One of my neighbors has a few horses. Several months ago, he built an arena for them. The roof of this structure was roughly – very roughly – 15 yards wide and nearly three times as long. But the strange thing is, at least strange to me since I’d never seen it done before, they constructed the entire roof for this structure on the ground, which certainly makes sense because that’s a lot safer and easier than building it 30 or 40 feet in the air. They erected 4 by 12 support beams around the edge of the arena and then lifted the roof off the ground and sat it on top of the beams. (I wanted to watch them do that but I missed it because I was typing one of these columns and, in the 15 or 20 minutes that took, they finished the entire operation.)
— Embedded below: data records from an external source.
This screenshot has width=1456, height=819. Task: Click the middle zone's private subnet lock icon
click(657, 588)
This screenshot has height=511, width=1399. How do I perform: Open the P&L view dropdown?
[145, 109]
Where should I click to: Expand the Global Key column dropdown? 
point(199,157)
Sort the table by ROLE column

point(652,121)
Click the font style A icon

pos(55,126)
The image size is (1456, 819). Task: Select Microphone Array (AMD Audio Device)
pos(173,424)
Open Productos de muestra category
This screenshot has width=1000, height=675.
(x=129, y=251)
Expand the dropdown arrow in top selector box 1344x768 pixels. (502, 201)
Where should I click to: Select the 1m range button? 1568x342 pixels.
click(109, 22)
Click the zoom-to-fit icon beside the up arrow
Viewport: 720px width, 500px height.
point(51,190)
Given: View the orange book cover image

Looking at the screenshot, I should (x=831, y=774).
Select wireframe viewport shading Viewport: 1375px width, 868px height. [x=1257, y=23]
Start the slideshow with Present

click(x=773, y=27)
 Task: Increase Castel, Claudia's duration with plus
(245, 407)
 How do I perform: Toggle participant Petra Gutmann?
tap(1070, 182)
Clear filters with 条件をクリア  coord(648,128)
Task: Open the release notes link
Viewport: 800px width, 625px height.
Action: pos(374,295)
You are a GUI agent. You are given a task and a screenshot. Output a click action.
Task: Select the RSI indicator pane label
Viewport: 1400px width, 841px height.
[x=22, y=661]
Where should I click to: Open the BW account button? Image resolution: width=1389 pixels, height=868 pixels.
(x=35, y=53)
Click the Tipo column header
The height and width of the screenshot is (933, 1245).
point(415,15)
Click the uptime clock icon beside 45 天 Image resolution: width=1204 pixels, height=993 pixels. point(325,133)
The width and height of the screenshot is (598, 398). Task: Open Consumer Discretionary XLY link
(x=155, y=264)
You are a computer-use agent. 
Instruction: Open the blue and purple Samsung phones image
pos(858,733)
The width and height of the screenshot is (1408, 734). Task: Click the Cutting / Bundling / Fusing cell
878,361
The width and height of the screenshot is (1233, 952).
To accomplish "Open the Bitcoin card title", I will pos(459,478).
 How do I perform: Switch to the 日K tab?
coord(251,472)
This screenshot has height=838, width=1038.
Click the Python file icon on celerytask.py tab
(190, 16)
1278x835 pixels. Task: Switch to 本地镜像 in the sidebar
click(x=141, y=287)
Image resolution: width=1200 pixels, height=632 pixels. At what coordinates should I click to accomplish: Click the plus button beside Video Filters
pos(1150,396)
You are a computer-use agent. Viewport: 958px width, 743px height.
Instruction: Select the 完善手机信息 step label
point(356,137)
Anyone who’s lived in the Krain district for at least 10 or 15 years was familiar with the old Porter house. Well, it’s gone now. Not really gone in the sense of being demolished; rather, it has been “incorporated” into a new house. The current owners, Kevin and Cheryl Coons, are employed by Armstrong Construction and therefore have access to all kinds of heavy equipment and skilled labor. So, they shoved iron beams under the old house, jacked it off its foundation (what there was of it) and poured a new cement base under it, as well as the foundation for several additions, like a family room, another bedroom, front porch, patio, etc. Then they lowered the old house onto the new seat, more or less in the center of the new layout. (I also wanted to watch this operation, but missed it as well because the whole procedure was completed in less time then it took me to drive to town for a cup of coffee.)
Over the course of the next few months, they tore the outside walls off the old house and built the additional rooms into it. And there you are, friends, the Porter house has morphed into the Coons house. Kevin is a first-class carpenter and Cheryl is quite proud of him. She happily declared: “It’s nice to have a husband who knows what he’s doing!”
Other wives should be so lucky.
On a more current social front, our local Hispanic community is having a picnic from 6 to 9 Monday evening at Centennial Park. There’ll be plenty of food, a Mexican band and everyone is invited. You might want to check that out.